In Memoriam: Betty Bacall

Lauren BacallIn the late 1960s, when my father was just starting Ken’s Home Improvements, the contracting business he decided to get up and running now that he had a young son *cough* he relied on recommendations to get his first customers.

An early break came when someone recommended him to New York Times film critic Rex Reed.

Reed was by then one of the nation’s top critics, a bestselling author, and he had landed himself an apartment in The Dakota, the landmark Manhattan building on Central Park West.  It would later become infamous as the home of John Lennon, when he was shot in front of it in 1980.

The Dakota is hard to describe.  How many apartment buildings do you know that have their own Wikipedia entry, complete with a list of notable residents and cultural references?

It’s the only building I can think of that’s had the distinction of being jarringly out of place not once, but twice.

When The Dakota first opened in 1884, the building stood in what was then still considered the northerly reaches of Manhattan.  There were farms and trees, and not much else.  Indeed, that’s where the name supposedly comes from; when Singer Sewing Machine magnate Edward Clark first announced his plans to build a luxury building all the way up on W. 72nd St., someone supposedly sneered, “That’s practically Dakota!”

To fully understand this apocryphal story, you have to remember that this was so long ago that there weren’t yet two Dakotas, north and south.  There was just one Dakota Territory out on the Great Plains, thus the name The Dakota.

Nowadays, however, The Dakota seems out of place for the exact opposite reason.  Still something from of a different time, it is now an artifact of a bygone age instead of a futuristic showpiece.  An ornate, gabled stone building with balustrades and terracotta spandrels, for decades it has been surrounded by much taller structures that leer over it, The Dakota facing Central Park like a stooped old man staring at a photo album.

Perhaps it’s fitting that The Dakota has completed its circle of singularity.  After all, the entire structure is melange of uniqueness, a lavishly asymmetrical honeycomb.

As a Gilded Age luxury building, each apartment in The Dakota was built to custom design for the original inhabitants. Thus, unlike most buildings where every floor has an identical hallway, The Dakota is more like a tangled labyrinth, a multi-storied hedge maze turned to stone.  It has elevators in unexpected places.

When my father first went to work for Rex Reed, the flamboyant Texas film critic and the hard drinking Carolina tradesman bonded over both being Southern transplants.  They reminisced over the lost charms of Dixie, such as Dr. Pepper, which was then still difficult to procure in the Big Apple.  Rex Reed being Rex Reed, he would have it shipped to New York by the crate.

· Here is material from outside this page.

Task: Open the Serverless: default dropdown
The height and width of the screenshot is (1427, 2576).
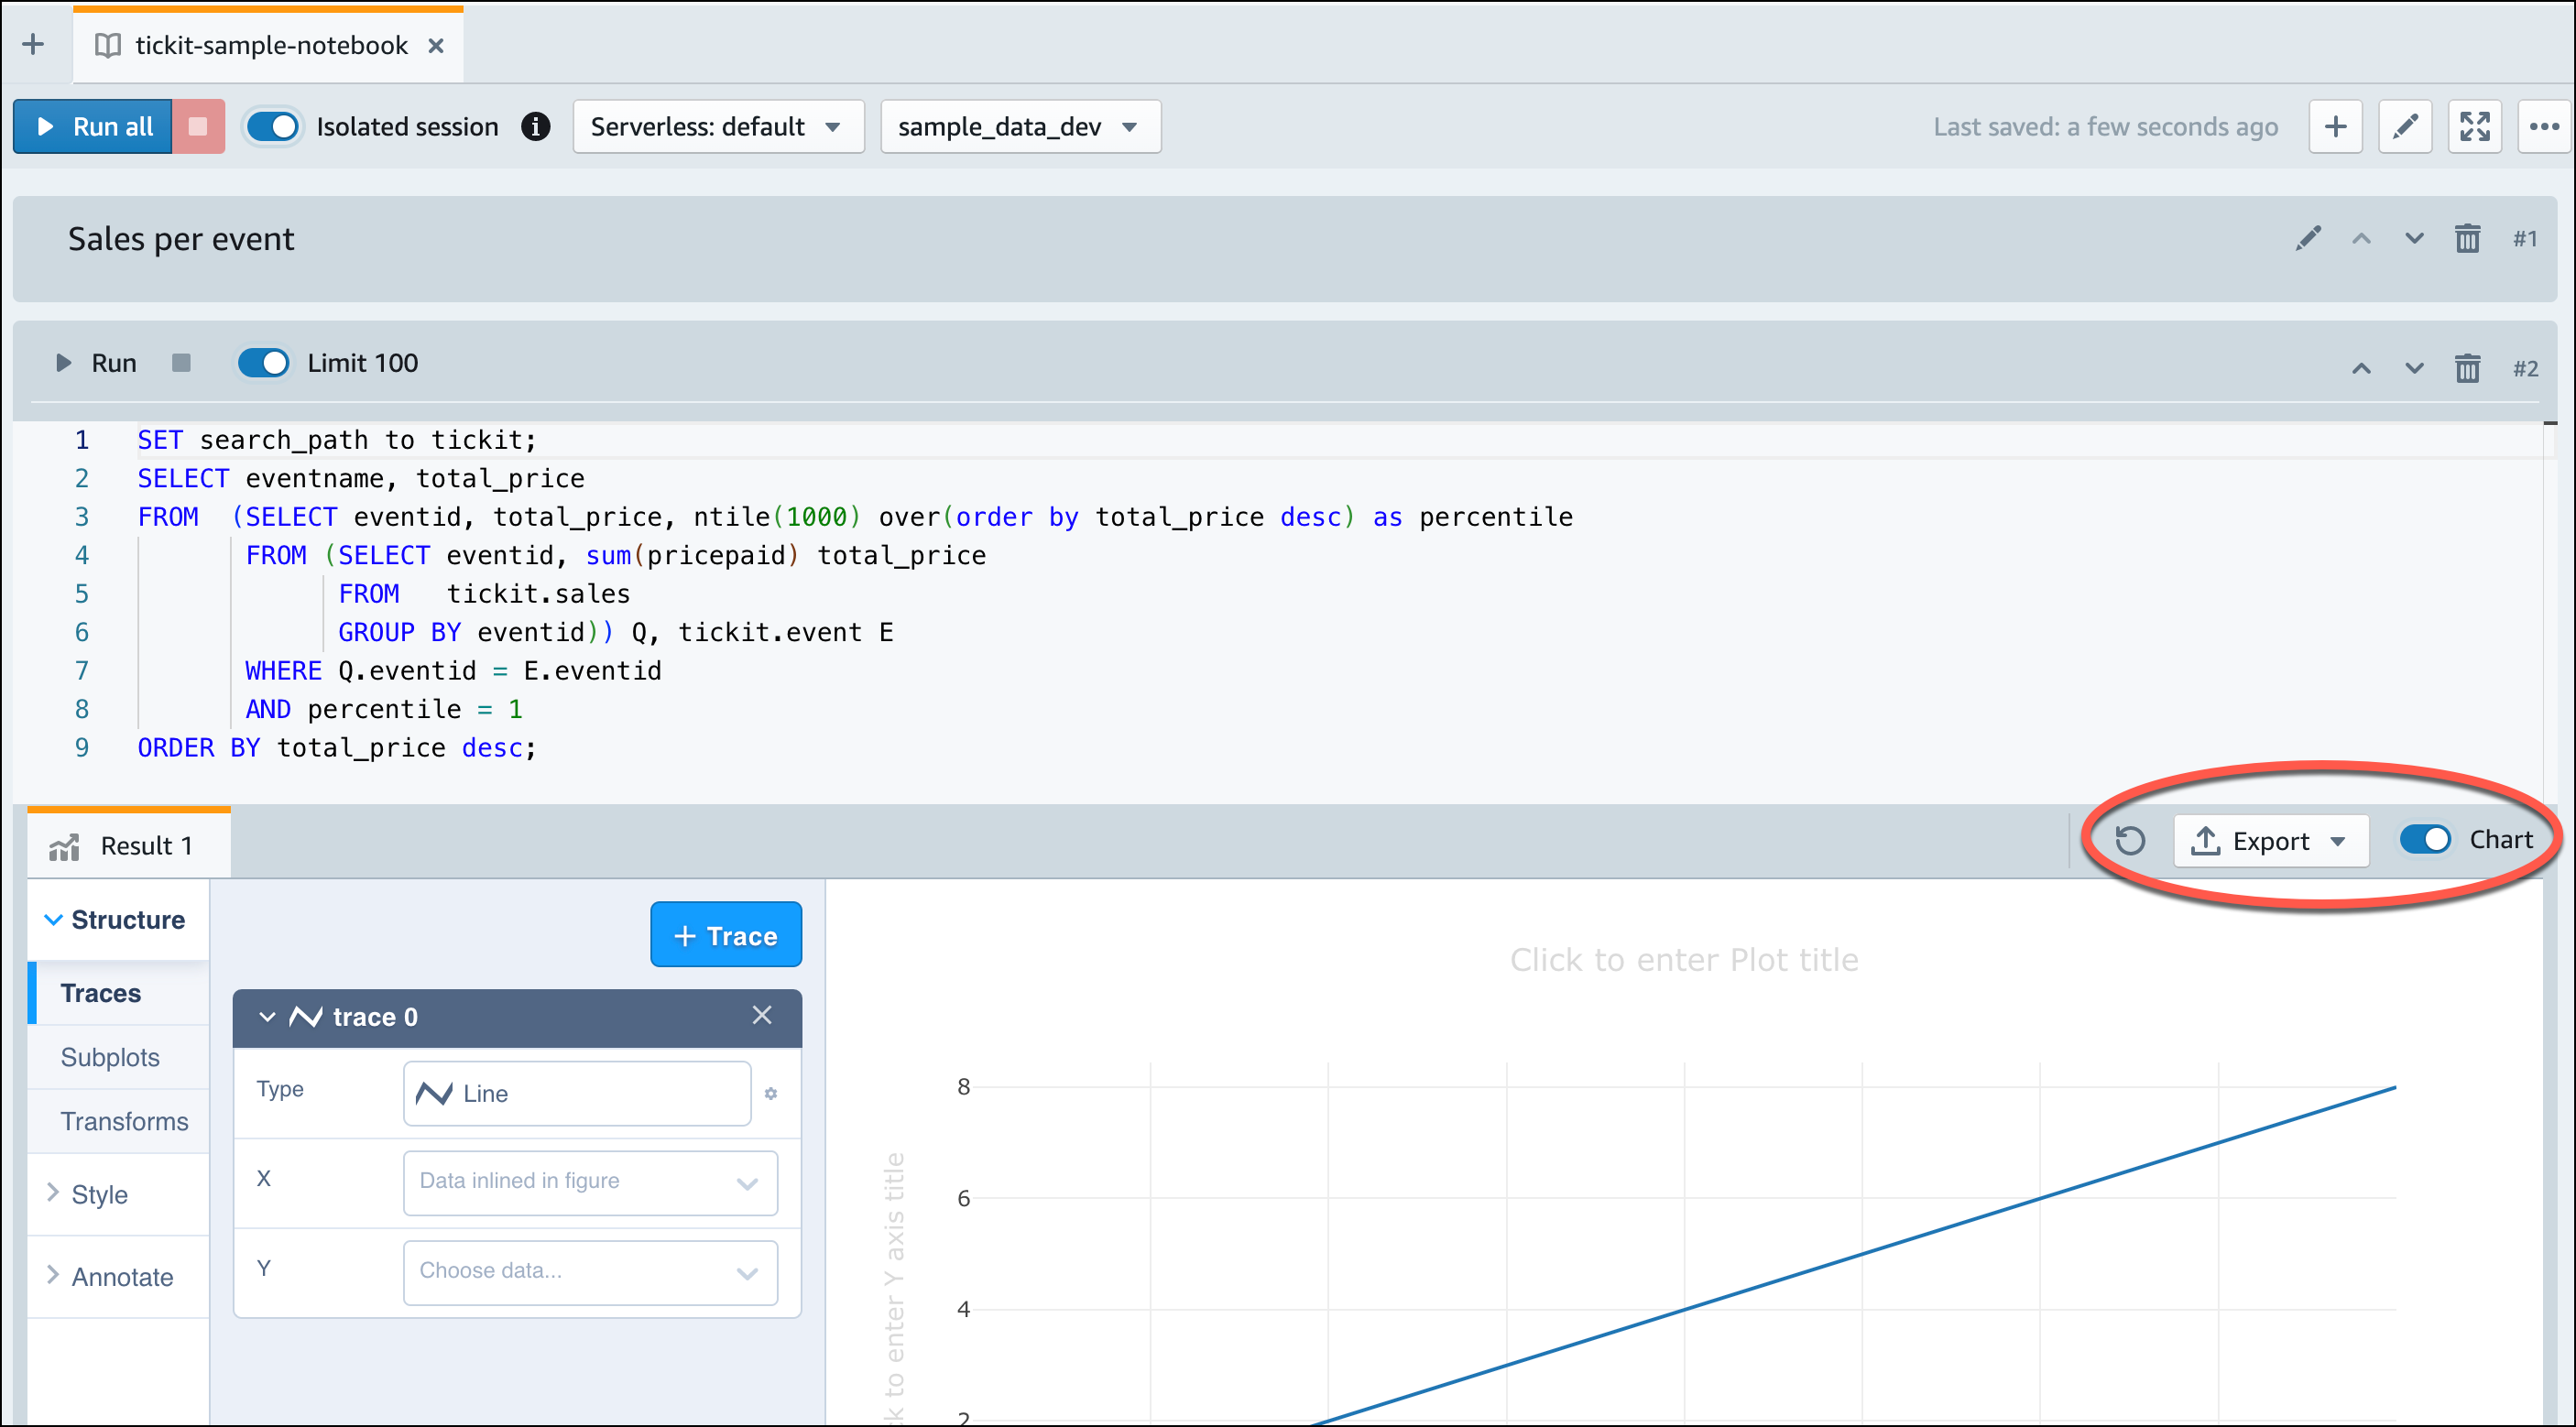Action: click(717, 125)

The DakotaReed also had a baby zebra skin rug, a wall-length closest full of only shirts, and more records than you could possibly imagine, most of which, my father explained to me, were shipped to him for free since he was a critic.  I know all this because in the early 1980s, my father brought me along to paint Reed’s apartment.  By then I was in high school and working for my father regularly during winter and summer breaks.

It was at Rex Reed’s apartment where I first saw cable TV.  All I remember was live coverage of an empty Congressional chamber.

During the two weeks we painted Reed’s apartment, I occasionally had nightmares about getting lost in The Dakota’s twisting hallways.  Back inside the apartment, the vacant eye holes in the baby zebra skin rug freaked me out.  During lunch, I would stare at it and wonder why someone would kill a baby zebra.

One Christmas, when I was about 11, Reed sent our family an enormous metal bucket filled with three different flavors of popcorn.  My kid sister and I were in heaven, carting the bucket all around the apartment and munching liberally, until she fell in the bathroom and cut her mouth on the rim.  Our mother immediately insisted on throwing it out.

In my closet, I still have a maroon Playboy Magazine football jersey with little Playboy bunnies on the sleeves, a promotional item Reed gave my father as a gag, and which my father duly passed on to his then-adolescent son.

At one point, Reed recommended my dad to a neighbor in The Dakota who needed a little work done.  Lauren Bacall wanted to do something about a bunch of brass objects in her possession that had begun to take on a dull patina.  Reed had just the man for her.

My father and Betty, as I learned her friends called her, spent an afternoon drinking martinis and polishing brass.

And I honestly can’t imagine a cooler piece of family lore than that.

There was also the shock and pride of finding out she was a Jewish girl from the Bronx (her real name was Betty Perske).  I was half-Jewish and from the Bronx.  Jewish girls from the Bronx weren’t supposed to get their big break after appearing on the cover of Harper’s Bazaar, marry Humphrey Bogart, become Hollywood screen legends, and end up in The Dakota.

I never met Bacall, but news of her passing today, at the age of 89, sparked all those memories of the building that flaunts time, much like Bacall herself did, marrying a man a quarter-century her senior, and then building a career that seamlessly spanned nearly seven decades.